Thursday, June 5, 2008

One last trip to the office

His office is being cleaned out this week and his belongings will be moved home. While Sydney and I were in town, I decided to stop by and sit in his office for a few minutes. I walked down the hall. I stepped through the door and shut it behind me. I carefully sat in his chair. I looked up and saw pictures of my family. All kinds. Capturing all different stages in our lives. I looked to the right and saw more pictures on his book shelves. And below, all sorts of medical books. Some spiritual books. Some addiction books. I twirled around and saw on the coffee table the latest issue of an Autism Journal.

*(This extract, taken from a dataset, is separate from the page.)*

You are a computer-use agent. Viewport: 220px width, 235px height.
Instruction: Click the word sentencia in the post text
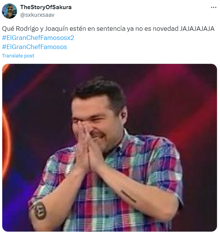pyautogui.click(x=111, y=29)
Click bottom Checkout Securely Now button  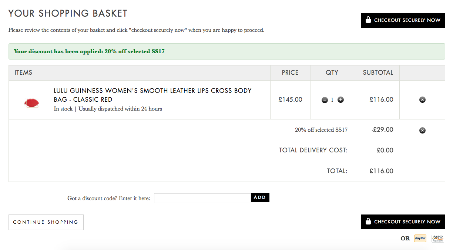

I looked out the window and imagined him looking through the window checking the sunshine. I spun around to the cabinet. My eyes wondered over all the quirky little collectible things he had stored in there over the years. And then I looked at the wall. I saw the picture of him with J.F.K. and a picture of him when he was 18 years old with his science fair project. I saw all his degrees and some awards, a picture with Jane Fonda. I turned back to face the desk. It was left just the way it was the last time he used it. He calendar hasn't been turned forward. He had lots of notes about "call so and so..."

And as I curiously looked in all the nooks and crannies, I saw love notes from us...his children....wishing him a good day.

I used to leave him a love note on his desk every time I was in his office. Sometimes I would leave him one under his pillow at home. Just to say, "Hey, Daddy! I love you!"

I decided to leave him one last note. I wrote it on his calendar on the day he passed away. I told him how much I miss him. I know he'll see it. I felt he was watching me. As I laid my head on his desk and cried, I felt his presence. And then I smelled him. That really fine and handsome father smell of soap, fabric softener and gourmet coffee.

I couldn't help but feeling I was stepping out of a holy place when I left the office and headed back home. I wonder how long it will take for our broken hearts to heal. We all miss him so much.

2 comments:

Melissa said...

Bless your heart. I can only imagine how much you must miss your Daddy. I love you!
Melissa

diana said...

You have such a beautiful way of expressing the inexpressible!
Daddy has been gone for 18 years and Mother for 13 years...and the other day when I talked to Georgia on the phone, I immediately wanted to call and tell them...but then I laughed at myself, because I knew they already knew! So the desire to call, as if they are still there never ends...and isn't that the beauty of it all...they are in an other place, but they are here within us stronger than ever.